1 lb (3 medium) yellow-flesh potatoes, cut into 3/4 inch chunks
1 sm. butternut squash (about 1 lb) peeled, seeded & cut into 1-inch chunks
Salt
3 T butter, divided
8-10 fresh (2-3") sage leaves, stacked & cut across into 1/4th inch strips
1/2 cup 1 % milk (approx.)
Freshly ground black pepper, to taste
Directions
Prep time: 25 minutes
Cook time: 15 minutes
Ready to serve: 40 minutes
Serves: 4
In 3-qt saucepan, cover potatoes and squash with water; add 1 t salt. Bring to boil over high heat; reduce heat, cover and cook until tender, 12-15 minutes.
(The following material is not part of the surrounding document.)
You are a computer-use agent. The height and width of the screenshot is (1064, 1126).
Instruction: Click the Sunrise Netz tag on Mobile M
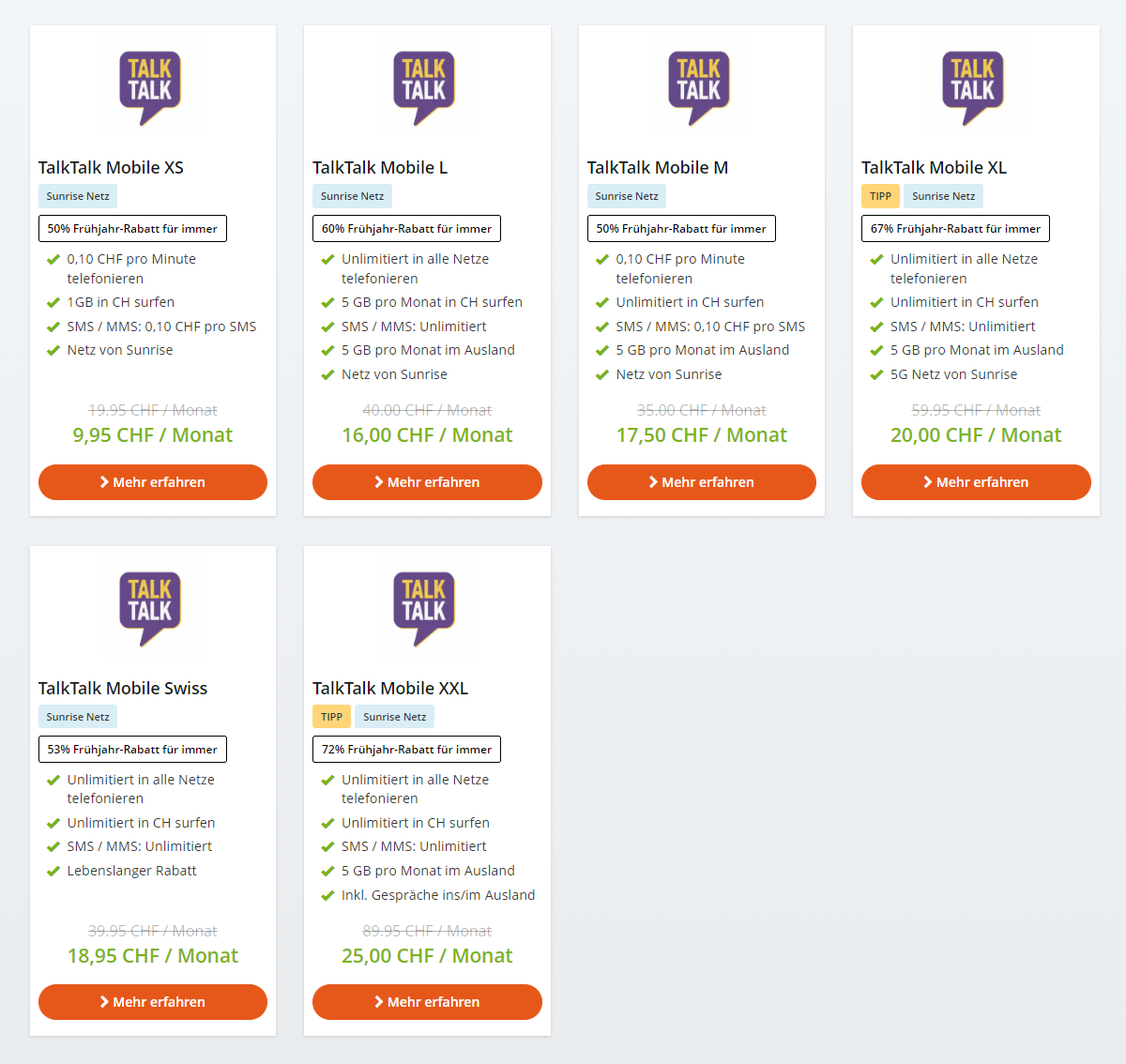(x=626, y=196)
Meanwhile, add 2 T of the butter and the sage to small skillet or saucepan over medium heat. Tilting pan and watching closely, cook about 3 minutes, until butter foams and begins to brown; keep warm.
Thoroughly drain potatoes and squash, return to pan and shake 1-2 minutes over low heat. Roughly mash with hand masher leaving mixture chunky.
Over low heat, gently mix in remaining T butter and enough milk for consistency desired.
Season w/ salt & pepper. Spoon into serving bowl & drizzle with brown butter and sage.